Sunday, May 11, 2008

Clinton Attacking Obama, GOP on Family Values

WASHINGTON -- (TYDN) Sen. Hillary Clinton, her presidential aspirations hanging by a thread, is readying to attack the GOP on family values and pounce on her Democratic rival for putting the issue on the back burner, TheYellowDailyNews has learned.

Clinton operatives, speaking on condition of anonymity, said the New York senator was set to accuse Jenna Welch Bush of sexual intercourse before her Saturday marriage to Henry Chase Hager, a graduate student and son of a former Virginia lieutenant governor. The explosive allegations could undermine the GOP itself, undercut the credibility of her father President Bush, and alter the course of the 2008 presidential campaign.

One operative suggested that Clinton, perhaps as early as Monday, was to declare that the president's daughter, wedded at her father's Texas compound in Crawford, was pregnant when, wearing a white dress, she walked down the aisle before 200 friends and family members.

"She kind of had a tiny bump on her belly," according to one guest, who spoke with TheYellowDailyNews on condition his identity not be published because of the sensitivity of the topic. "But it could have been all the pigs in a blanket. Those things were moving like hot cakes."

Clinton's allegations, to be released from New York as the senator begins a whistle-stop tour in an effort to help bolster her flagging presidential bid with six states to go, were met with stark criticism from rival Barak Obama, the right and GOP presidential nominee John McCain, the Arizona senator.

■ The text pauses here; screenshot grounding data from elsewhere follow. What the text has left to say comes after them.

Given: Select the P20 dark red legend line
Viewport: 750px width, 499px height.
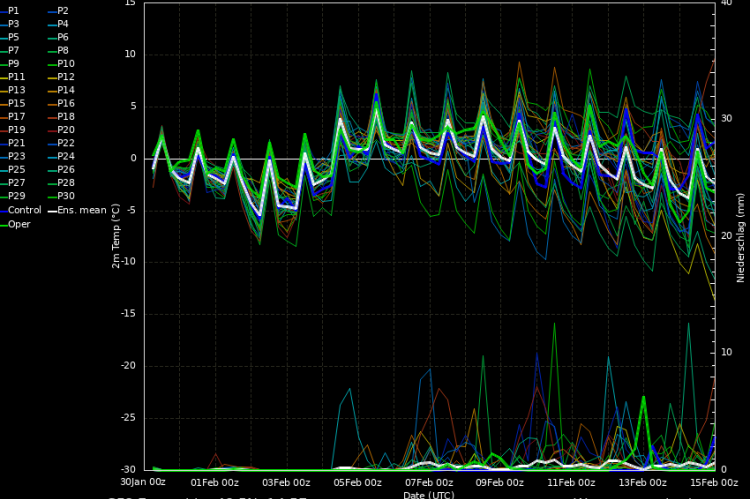Looking at the screenshot, I should (x=51, y=130).
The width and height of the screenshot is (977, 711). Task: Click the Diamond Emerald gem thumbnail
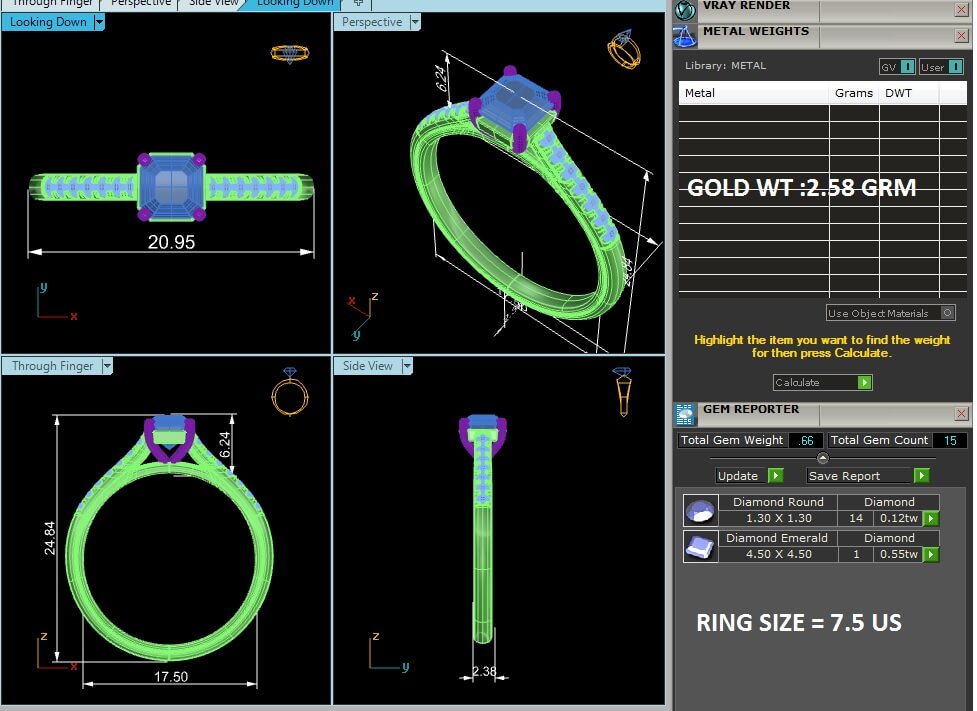(699, 546)
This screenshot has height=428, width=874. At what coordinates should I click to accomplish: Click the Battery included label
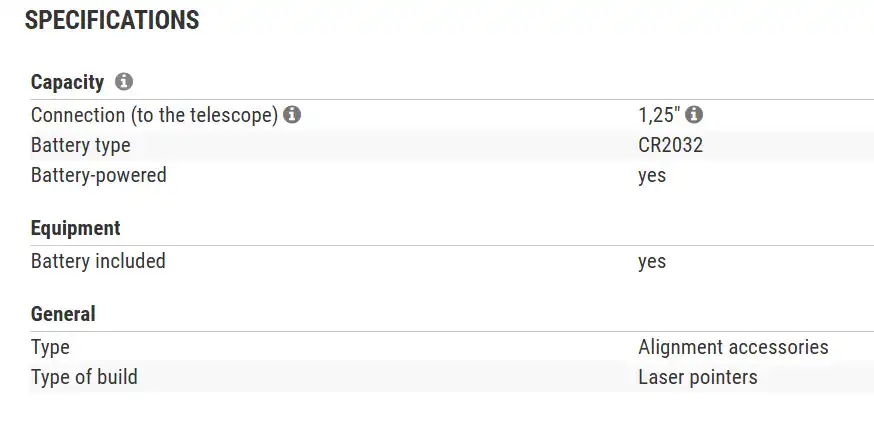pyautogui.click(x=98, y=261)
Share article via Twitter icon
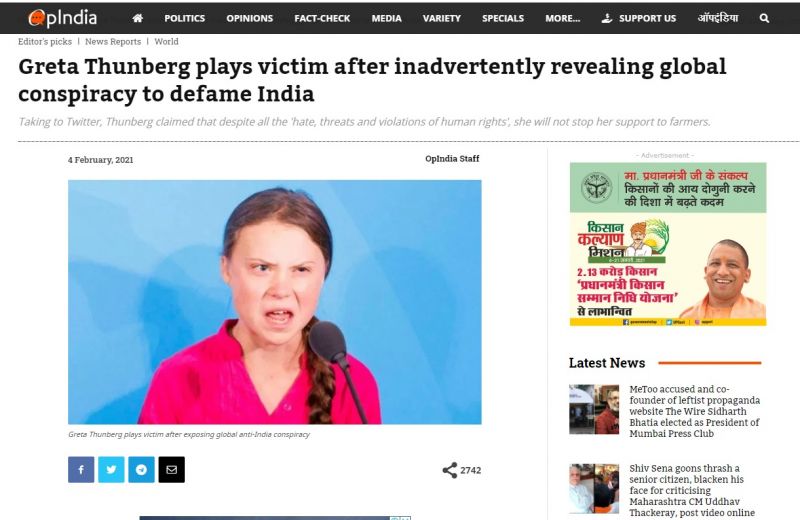Screen dimensions: 800x520 click(111, 469)
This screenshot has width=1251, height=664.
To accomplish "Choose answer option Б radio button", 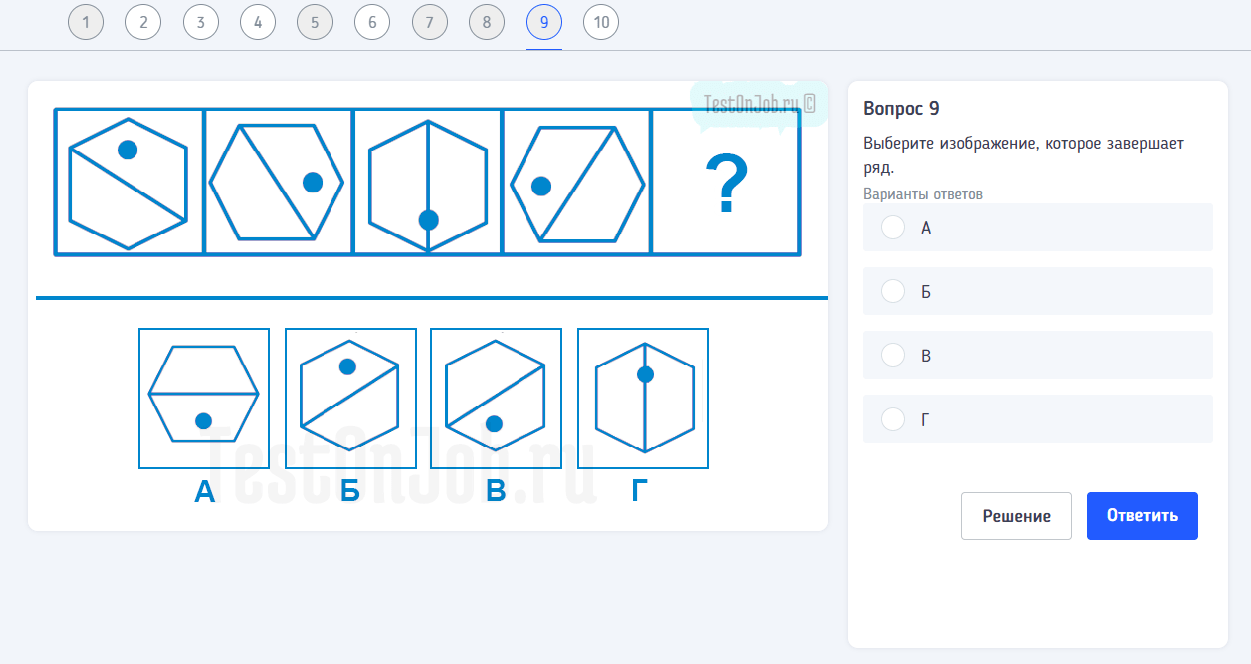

"Is this the same Senator Clinton whose husband had oral relations with a young intern in the White House?" McCain asked in an exclusive interview. "I have family values. I value them."

McCain spent Mother's Day criticizing Obama and Clinton for never being in the military or "held captive in a tiny cage with bamboo shoots shoved up your fingernails in Vietnam like I was." He discussed Clinton's strategy after it was first disclosed on TheYellowDailyNews' Internet site late Sunday.

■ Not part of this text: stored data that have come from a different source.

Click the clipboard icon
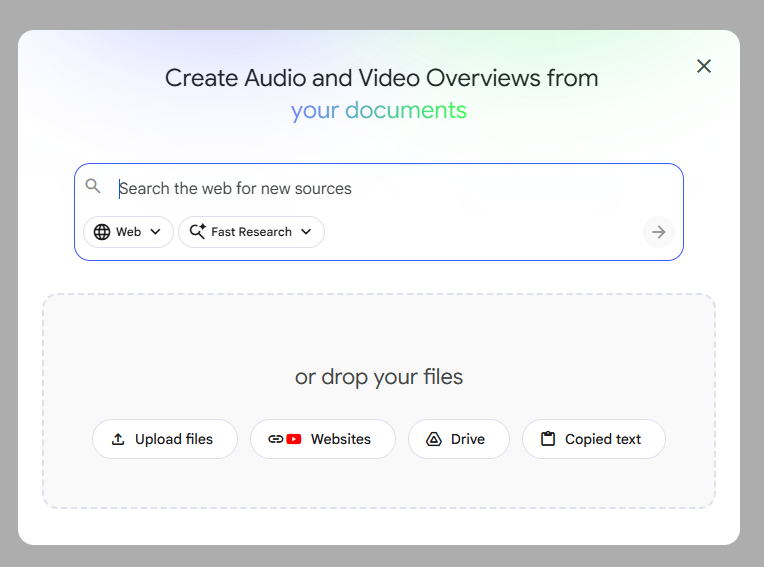Image resolution: width=764 pixels, height=567 pixels. pyautogui.click(x=547, y=439)
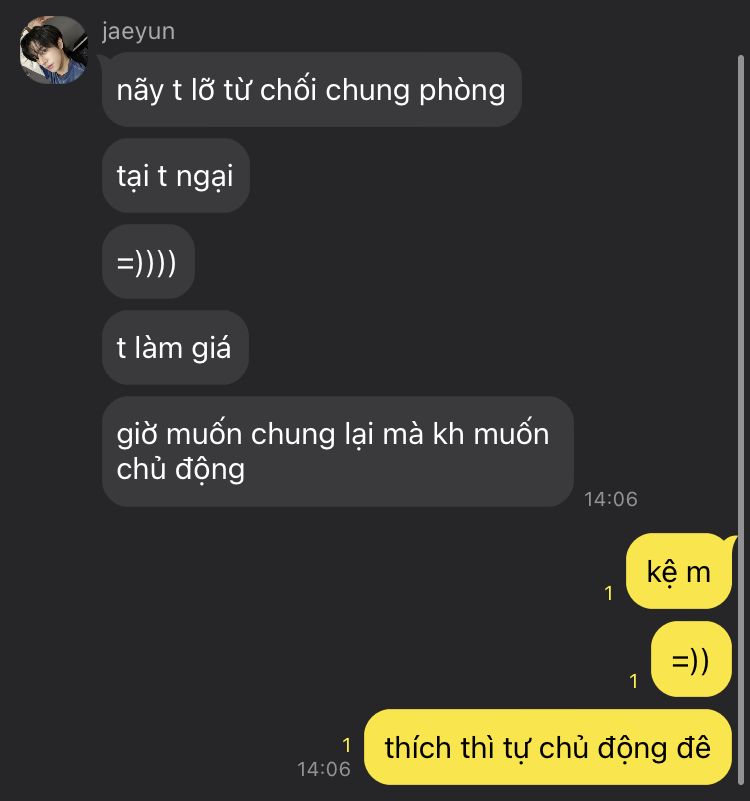Viewport: 750px width, 801px height.
Task: Tap the words 'chủ động' in jaeyun's last message
Action: (180, 469)
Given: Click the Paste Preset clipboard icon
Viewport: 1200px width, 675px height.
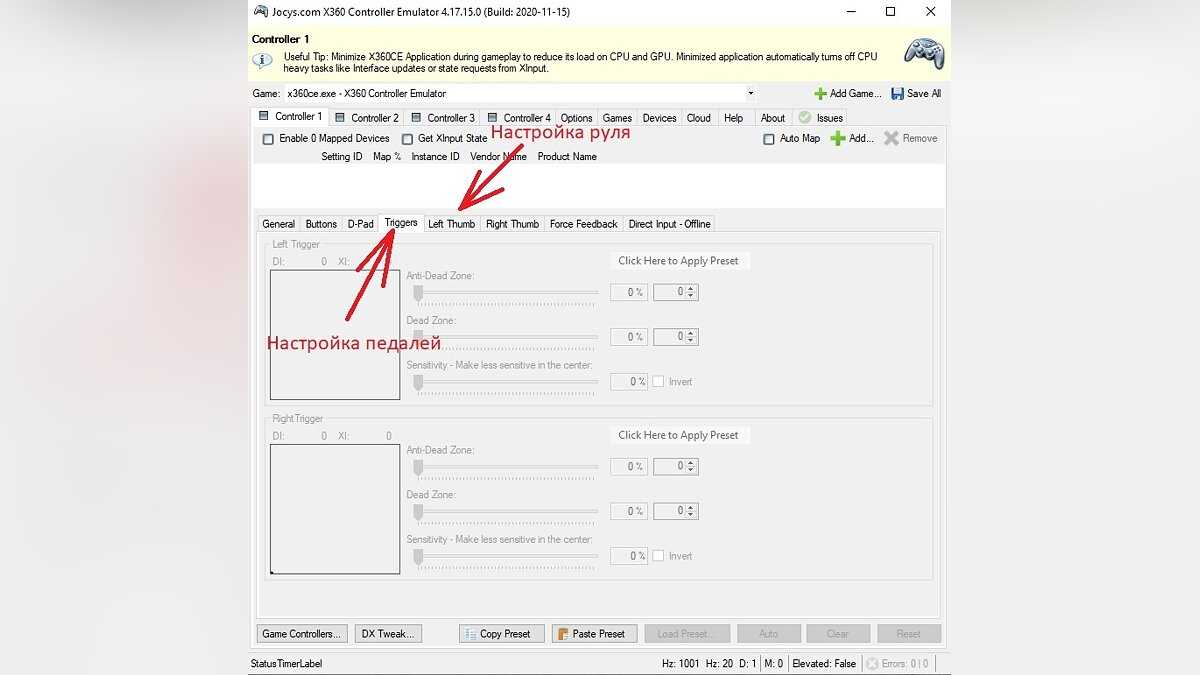Looking at the screenshot, I should tap(563, 634).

Democratic strategists applauded Clinton's tactics. In an election season devoid of substance, they said the allegations put Obama and the White House in a Catch-22.
"We think she may be able to eke out a victory. This is brilliant," according to one strategist, who spoke on condition of anonymity. "If Obama doesn't weigh in on this, he'll be seen as weak on family values. If he does chip in, then he's following Clinton's lead."

Even Republican strategists noted that the 26-year-old Jenna Bush's silence on the matter could imply guilt. "If Jenna Bush or her father speak out on it, that might lead to charges that Clinton has the upper hand, or that Jenna has something to hide," according to one presidential operative, who spoke on condition of anonymity because he has not been authorized to speak publicly on the highly charged issue.

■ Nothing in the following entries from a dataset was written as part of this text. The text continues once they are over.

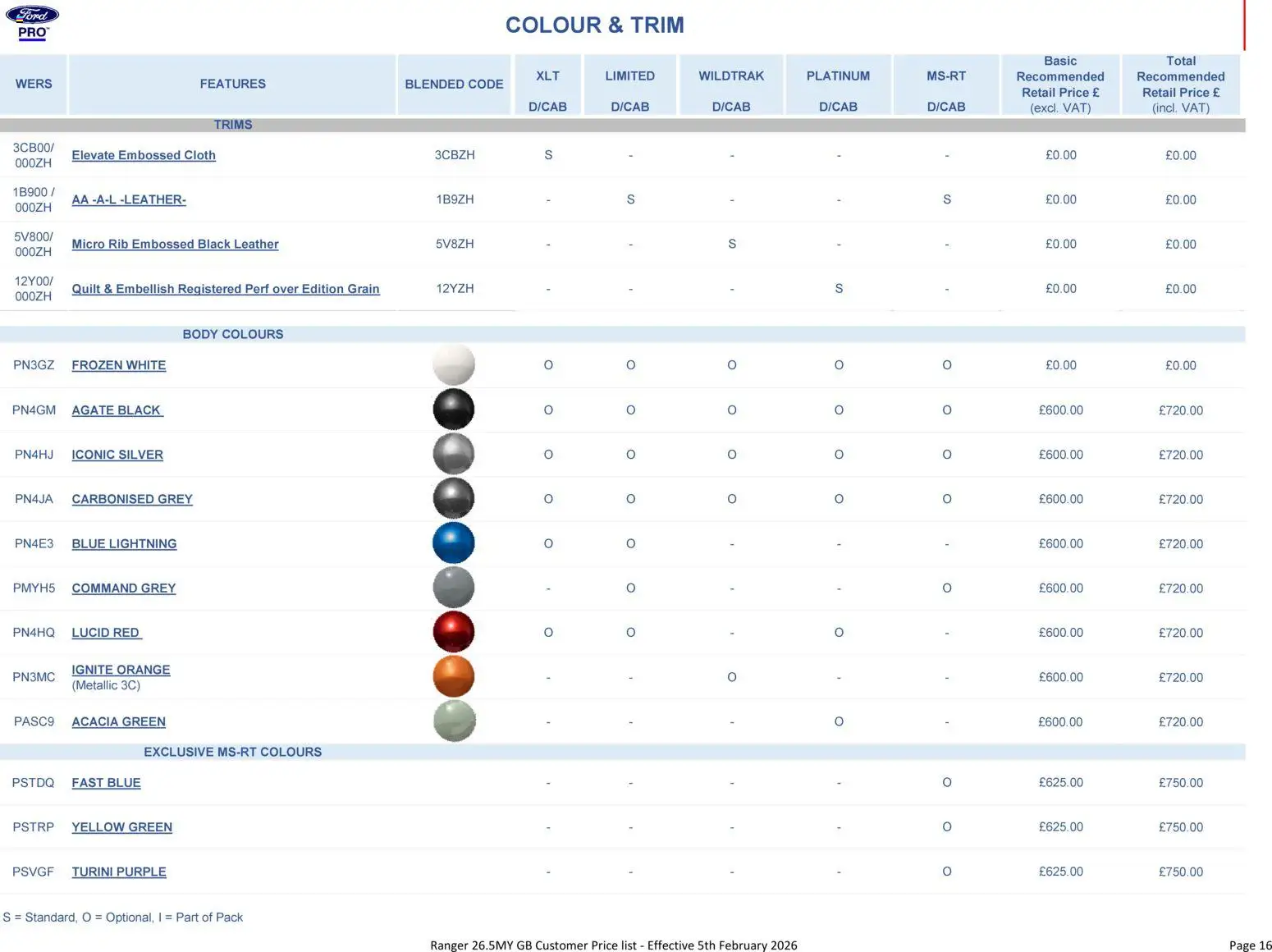Select the Agate Black colour swatch
The width and height of the screenshot is (1272, 952).
(x=454, y=410)
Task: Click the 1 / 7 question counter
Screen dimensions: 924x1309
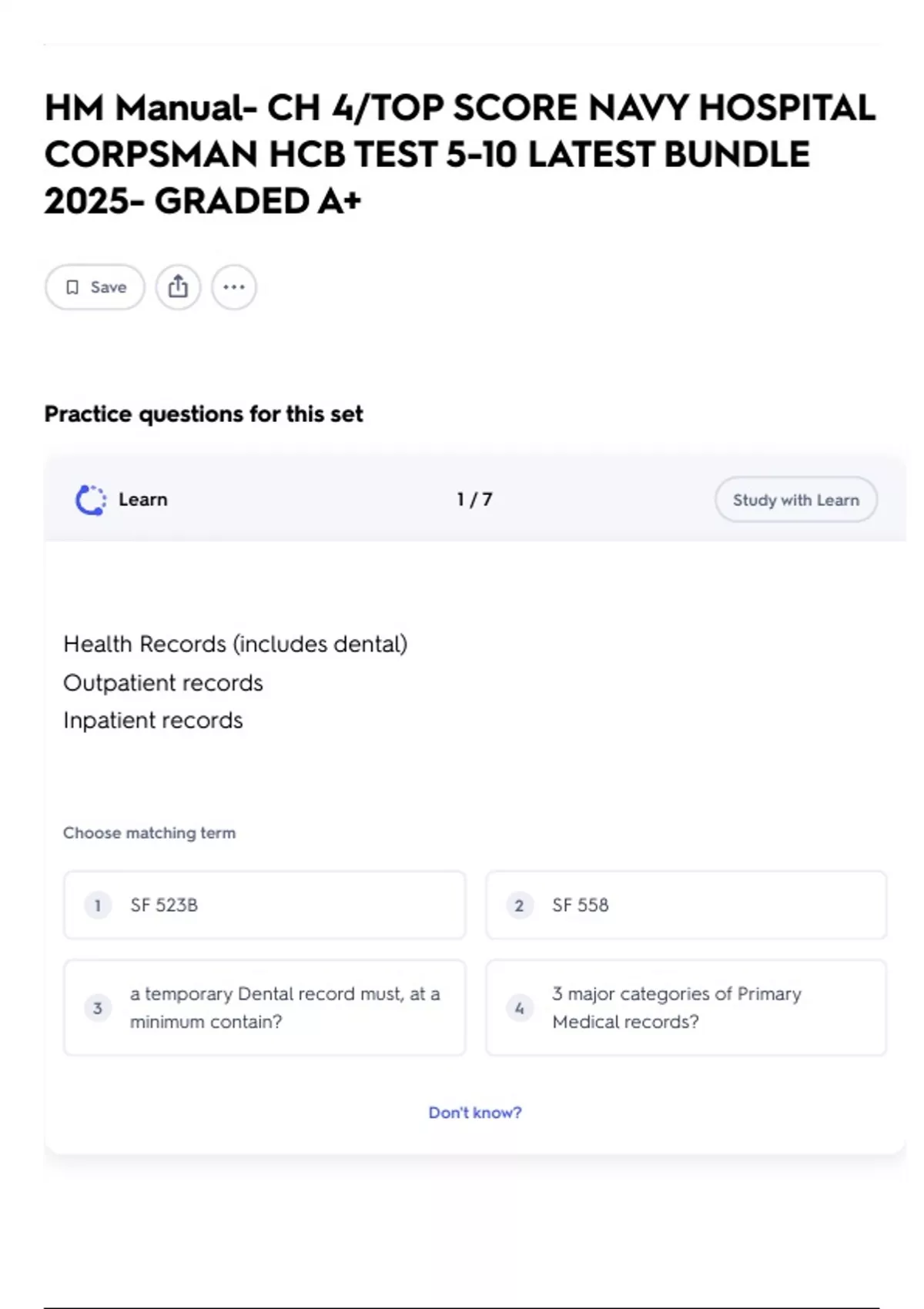Action: [x=474, y=500]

One Clinton campaign operative, who spoke on condition of anonymity, said the candidate hatched the strategy herself early Mother's Day when her daughter, Chelsea, and her husband, former President Bill Clinton, informed her they wouldn't vote for her even if she became the Democrats' nominee.

"She was enraged. But it got her thinking of family values instead of her tacit approval of the Bush administration's Iraq war, the war on terror in general, Guantanamo Bay, the Bear Stearns bailout, the Katrina response, soaring federal deficits, the mortgage meltdown, tax breaks for the rich and unbelievably high gas prices," the aide said. "She needed something to differentiate herself from Obama, and it boiled down to family values."

Obama campaign operatives on Sunday said they were mulling a response and would have nothing to say officially until Monday. Still, one Obama insider, speaking on condition of anonymity, said Hillary Clinton is attempting to get the public to "stop thinking about her husband getting it on with intern Monica Lewinsky in the White House and instead focus on Jenna Bush consummating her marriage."

"There's a lot of people here in Washington who applaud that strategy," the operative added. "That might have some appeal with undecided voters."